Thursday, September 16, 2021

Is There Any Hope For The Great American Work Ethic?

We should cultivate in ourselves an ethic that sees work as part of a bigger picture rather than an end itself, and values work more highly because of it.
On Labor Day, a local ABC News affiliate in Alabama published the dejected headline “Jobless Americans have few options as benefits expire” with what we could only wish was a tongue-in-cheek photo of a giant, all-caps “NOW HIRING” sign. The post garnered deserved mockery on Twitter, pointing out that businesses desperate to hire workers offer a straightforward option to many jobless Americans.
Meanwhile, even corporate news outlets admitted that August’s jobs report, published Friday, was measly. Unemployment fell by only 0.2 percentage points, and the U.S. economy added a mere 235,000 jobs over the course of the month: small beans in an economy where you can’t drive down Main Street without seeing marquee boards peppered with “apply now” signs. Since June 2020, the labor force participation rate has sat between 61 and 62 percent, meaning a sizeable number of Americans aren’t even looking for work.
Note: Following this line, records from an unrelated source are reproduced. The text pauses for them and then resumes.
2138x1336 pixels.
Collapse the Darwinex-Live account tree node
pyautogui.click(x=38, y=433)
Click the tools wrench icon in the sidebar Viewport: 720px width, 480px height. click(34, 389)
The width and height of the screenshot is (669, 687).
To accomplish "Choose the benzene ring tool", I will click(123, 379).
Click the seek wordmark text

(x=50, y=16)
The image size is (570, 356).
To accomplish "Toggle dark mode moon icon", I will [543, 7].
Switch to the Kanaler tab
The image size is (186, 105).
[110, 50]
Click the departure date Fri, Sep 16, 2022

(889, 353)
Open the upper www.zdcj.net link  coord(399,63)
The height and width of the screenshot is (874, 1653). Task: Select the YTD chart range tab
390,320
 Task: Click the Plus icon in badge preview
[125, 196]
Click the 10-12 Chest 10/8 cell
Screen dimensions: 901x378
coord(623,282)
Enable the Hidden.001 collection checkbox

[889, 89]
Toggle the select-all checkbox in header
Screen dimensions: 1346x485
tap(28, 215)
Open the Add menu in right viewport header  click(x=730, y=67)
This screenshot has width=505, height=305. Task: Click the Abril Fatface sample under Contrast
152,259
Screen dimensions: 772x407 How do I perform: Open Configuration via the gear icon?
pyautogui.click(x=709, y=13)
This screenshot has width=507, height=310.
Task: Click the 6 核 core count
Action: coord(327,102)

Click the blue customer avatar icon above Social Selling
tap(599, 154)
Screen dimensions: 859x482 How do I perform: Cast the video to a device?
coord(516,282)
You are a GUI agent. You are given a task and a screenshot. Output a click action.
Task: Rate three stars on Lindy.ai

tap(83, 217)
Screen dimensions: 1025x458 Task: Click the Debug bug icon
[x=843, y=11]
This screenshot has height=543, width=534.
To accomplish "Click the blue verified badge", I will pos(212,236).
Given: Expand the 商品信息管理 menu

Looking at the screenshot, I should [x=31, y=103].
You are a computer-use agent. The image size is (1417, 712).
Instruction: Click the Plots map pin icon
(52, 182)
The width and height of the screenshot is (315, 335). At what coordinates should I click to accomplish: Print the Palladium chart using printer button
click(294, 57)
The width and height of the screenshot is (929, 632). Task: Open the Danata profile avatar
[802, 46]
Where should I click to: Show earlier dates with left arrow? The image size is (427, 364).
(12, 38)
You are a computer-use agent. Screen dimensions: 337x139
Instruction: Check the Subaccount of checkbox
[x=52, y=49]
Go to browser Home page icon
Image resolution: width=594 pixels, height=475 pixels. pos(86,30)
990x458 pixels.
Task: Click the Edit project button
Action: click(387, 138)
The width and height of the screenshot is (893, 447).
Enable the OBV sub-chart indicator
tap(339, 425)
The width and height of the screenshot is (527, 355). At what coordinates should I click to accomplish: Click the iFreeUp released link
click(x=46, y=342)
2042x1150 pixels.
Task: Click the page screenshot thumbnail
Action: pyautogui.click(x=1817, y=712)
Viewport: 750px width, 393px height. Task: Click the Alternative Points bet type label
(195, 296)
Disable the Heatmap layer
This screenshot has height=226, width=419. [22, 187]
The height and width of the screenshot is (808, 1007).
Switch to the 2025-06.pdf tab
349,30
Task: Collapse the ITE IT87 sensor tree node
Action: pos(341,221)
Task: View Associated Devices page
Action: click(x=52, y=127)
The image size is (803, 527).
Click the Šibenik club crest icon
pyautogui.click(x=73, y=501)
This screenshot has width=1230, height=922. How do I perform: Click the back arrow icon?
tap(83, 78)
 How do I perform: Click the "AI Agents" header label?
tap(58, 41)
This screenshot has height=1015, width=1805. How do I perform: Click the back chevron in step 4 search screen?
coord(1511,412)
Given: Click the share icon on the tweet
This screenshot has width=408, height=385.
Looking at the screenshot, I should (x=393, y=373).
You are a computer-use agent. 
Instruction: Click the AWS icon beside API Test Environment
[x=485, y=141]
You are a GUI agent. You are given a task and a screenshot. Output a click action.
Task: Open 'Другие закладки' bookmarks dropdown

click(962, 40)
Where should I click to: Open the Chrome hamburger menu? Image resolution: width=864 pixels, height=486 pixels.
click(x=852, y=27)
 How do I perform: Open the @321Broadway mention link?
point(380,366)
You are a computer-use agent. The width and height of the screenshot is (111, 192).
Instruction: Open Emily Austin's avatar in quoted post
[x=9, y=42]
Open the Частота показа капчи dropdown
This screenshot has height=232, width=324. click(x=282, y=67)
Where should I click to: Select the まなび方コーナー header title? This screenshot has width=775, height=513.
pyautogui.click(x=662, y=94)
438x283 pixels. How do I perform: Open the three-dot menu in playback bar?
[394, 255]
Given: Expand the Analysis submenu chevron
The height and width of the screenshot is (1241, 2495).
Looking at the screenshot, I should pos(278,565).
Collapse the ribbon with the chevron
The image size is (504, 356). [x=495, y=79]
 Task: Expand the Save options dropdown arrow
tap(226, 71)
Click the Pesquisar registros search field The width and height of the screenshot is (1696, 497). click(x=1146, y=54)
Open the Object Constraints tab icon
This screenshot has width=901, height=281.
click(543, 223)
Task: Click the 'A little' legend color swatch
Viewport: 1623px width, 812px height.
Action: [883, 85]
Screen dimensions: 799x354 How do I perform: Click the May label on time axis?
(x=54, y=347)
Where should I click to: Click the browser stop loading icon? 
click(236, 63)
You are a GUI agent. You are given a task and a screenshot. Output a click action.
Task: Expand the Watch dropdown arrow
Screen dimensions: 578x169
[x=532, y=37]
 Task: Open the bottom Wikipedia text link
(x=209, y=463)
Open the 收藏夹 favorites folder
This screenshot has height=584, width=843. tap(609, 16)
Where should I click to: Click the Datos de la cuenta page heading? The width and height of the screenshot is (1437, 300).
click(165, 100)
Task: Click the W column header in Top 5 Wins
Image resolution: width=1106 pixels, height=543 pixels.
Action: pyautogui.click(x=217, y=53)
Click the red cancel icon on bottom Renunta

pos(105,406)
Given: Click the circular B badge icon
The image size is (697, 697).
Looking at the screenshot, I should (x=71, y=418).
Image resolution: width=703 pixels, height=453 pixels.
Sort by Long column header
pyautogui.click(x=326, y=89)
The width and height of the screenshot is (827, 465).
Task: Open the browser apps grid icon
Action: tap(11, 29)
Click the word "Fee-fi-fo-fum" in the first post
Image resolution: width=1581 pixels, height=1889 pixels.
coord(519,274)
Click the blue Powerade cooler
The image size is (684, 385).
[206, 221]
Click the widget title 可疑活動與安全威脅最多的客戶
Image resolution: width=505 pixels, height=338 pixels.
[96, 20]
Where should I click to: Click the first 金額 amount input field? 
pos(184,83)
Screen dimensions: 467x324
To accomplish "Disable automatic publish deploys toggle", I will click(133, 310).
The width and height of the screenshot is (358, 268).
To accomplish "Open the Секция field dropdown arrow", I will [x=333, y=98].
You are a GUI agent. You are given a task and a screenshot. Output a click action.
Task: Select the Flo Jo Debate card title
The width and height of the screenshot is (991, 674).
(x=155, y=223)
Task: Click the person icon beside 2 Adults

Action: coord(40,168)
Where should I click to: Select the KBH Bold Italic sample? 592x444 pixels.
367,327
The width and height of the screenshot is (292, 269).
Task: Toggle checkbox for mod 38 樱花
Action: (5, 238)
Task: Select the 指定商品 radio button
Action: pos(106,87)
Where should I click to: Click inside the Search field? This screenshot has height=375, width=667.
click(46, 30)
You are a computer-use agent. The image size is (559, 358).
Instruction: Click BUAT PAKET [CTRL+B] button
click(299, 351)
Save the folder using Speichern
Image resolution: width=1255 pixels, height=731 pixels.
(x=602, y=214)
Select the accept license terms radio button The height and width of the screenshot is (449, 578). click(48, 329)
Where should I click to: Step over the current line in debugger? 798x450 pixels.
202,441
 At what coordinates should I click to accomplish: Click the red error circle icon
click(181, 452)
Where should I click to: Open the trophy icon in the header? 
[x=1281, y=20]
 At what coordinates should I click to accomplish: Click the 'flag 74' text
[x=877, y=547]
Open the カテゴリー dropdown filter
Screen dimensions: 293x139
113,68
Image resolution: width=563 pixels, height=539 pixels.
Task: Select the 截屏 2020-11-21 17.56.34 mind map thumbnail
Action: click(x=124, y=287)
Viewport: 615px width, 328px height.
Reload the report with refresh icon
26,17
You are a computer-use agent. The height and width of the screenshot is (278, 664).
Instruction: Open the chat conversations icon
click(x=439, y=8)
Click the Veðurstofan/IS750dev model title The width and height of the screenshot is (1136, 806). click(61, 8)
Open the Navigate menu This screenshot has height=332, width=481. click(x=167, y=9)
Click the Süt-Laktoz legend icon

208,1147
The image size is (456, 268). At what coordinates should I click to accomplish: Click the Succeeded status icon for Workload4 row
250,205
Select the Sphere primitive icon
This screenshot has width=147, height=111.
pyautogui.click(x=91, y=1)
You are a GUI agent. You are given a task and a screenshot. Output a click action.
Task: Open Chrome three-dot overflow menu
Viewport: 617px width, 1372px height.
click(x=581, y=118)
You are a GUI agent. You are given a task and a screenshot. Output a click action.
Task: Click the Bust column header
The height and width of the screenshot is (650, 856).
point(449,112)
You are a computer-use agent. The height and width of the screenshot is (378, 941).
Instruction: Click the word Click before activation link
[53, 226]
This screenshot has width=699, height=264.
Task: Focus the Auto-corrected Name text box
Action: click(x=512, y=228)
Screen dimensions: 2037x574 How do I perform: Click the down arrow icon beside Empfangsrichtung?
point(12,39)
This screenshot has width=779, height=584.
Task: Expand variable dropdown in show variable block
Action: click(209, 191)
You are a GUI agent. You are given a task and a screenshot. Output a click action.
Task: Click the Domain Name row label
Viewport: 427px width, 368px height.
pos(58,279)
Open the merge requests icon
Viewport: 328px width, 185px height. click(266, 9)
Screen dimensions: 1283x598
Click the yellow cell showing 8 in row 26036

In the face of such a discouraging outlook, days after the country celebrated work by taking another day off, it’s worth giving a moment’s thought to the famed old American work ethic. Is it dead, or — as a Wall Street Journal op-ed asked in the wake of COVID-19 lockdowns and inflationary handouts — “Is the American work ethic dying?” How should we as a country, or at least as caring individuals, cultivate it moving forward?
It’s been in vogue for a while now to critique the idea of an American culture of hard work. An American Dream that can be achieved in the face of circumstantial hardships doesn’t compute with the narrative of systemic economic oppression.
“The idea…has become more mythology than reality in a country with yawning income inequality and stagnating upward economic mobility,” wrote Bryce Covert for Longreads in 2019. The Atlantic blamed rich men for setting a tone of workaholism for the rest of the country, and used the conversation to conclude that America needs government health care.
With the American work ethic under barrage from both sides — philosophical criticism from the media and very practical discouragement from government handouts and bad jobs reports — what are those who want to keep the American Dream alive to do?